Hat Yai było tylko moją stacją przesiadkową, byliśmy tu już wcześniej pół roku temu i od tego czasu miasto się w ogóle nie zmieniło. Do Langkawi miałem odpłynąć promem z miasta Satun, ale obawiałem się że na ten ostatni o 16tej mógłbym nie zdążyć. Zamelinowałem się w hostelu Cathay, jedynka za cenę 160B, a od sąsiadów z hotelu można było ciągnąć wi-fi.
W biurze informacji turystycznej dowiedziałem się że autobus w kierunku Satun jeździ spod wieży zegarowej z częstotliwością 20 minut.
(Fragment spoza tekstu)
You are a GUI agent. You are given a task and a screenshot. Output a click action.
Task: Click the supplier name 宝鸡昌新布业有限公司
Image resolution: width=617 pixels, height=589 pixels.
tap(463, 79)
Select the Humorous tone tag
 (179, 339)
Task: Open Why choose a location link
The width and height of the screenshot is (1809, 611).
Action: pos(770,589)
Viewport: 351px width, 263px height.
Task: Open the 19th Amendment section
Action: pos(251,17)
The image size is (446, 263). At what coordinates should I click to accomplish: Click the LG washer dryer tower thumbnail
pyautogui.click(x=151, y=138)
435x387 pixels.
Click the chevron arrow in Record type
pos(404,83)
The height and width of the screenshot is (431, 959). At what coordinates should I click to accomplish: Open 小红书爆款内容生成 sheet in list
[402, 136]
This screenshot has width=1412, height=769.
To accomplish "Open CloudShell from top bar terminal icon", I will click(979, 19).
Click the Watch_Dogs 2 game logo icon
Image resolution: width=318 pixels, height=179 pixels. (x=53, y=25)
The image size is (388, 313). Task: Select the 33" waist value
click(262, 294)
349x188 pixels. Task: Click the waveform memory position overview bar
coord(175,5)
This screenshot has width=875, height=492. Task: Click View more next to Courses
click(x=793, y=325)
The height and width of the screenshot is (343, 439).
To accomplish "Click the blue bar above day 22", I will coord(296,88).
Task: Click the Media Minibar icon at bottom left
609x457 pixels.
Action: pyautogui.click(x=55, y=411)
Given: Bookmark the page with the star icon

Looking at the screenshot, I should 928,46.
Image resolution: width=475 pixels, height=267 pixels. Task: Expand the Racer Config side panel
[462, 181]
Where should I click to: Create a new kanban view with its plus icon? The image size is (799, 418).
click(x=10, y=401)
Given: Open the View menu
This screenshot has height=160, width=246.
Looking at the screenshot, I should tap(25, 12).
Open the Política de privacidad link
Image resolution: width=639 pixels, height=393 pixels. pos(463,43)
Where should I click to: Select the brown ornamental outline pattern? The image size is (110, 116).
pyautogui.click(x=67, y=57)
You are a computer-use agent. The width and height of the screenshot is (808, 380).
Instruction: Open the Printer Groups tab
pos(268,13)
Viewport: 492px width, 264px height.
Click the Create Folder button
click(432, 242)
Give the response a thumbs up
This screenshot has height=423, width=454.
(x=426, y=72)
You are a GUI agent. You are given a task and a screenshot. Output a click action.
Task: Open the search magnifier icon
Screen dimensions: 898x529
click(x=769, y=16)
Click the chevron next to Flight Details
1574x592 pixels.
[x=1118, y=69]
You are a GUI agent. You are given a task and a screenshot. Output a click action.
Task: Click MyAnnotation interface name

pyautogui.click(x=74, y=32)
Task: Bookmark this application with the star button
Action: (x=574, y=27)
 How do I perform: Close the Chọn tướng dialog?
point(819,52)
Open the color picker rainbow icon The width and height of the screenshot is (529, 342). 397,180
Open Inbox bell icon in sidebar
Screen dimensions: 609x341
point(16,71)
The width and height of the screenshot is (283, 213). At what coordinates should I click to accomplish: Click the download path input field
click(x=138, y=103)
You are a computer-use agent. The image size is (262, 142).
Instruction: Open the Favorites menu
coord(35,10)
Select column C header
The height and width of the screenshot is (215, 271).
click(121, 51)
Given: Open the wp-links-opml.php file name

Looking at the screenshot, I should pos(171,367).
Gdy rano zjawiłem się w wyznaczonym miejscu okazało się że jeździ tam tylko autobus do Padang Besar, na szczęście miejscowi wytłumaczyli mi gdzie mam się udać. Wystarczyło podejść 300m w kierunku fontanny i tam w jakimkolwiek miejscu na ulicy Niphat Songhkrao łapać busa na stopa. Tak też uczyniłem. Podróż trwała z trzy kwadranse i kosztowała 63B. Żeby dostać się do przystani promowej poszedłem na drogę wyjazdową z miasta i tam załapałem się do pomarańczowego pickupa. Podróż trwa 20 minut i kosztowała 30B, ale mam uczucie że kierowca mnie naciął na dychę.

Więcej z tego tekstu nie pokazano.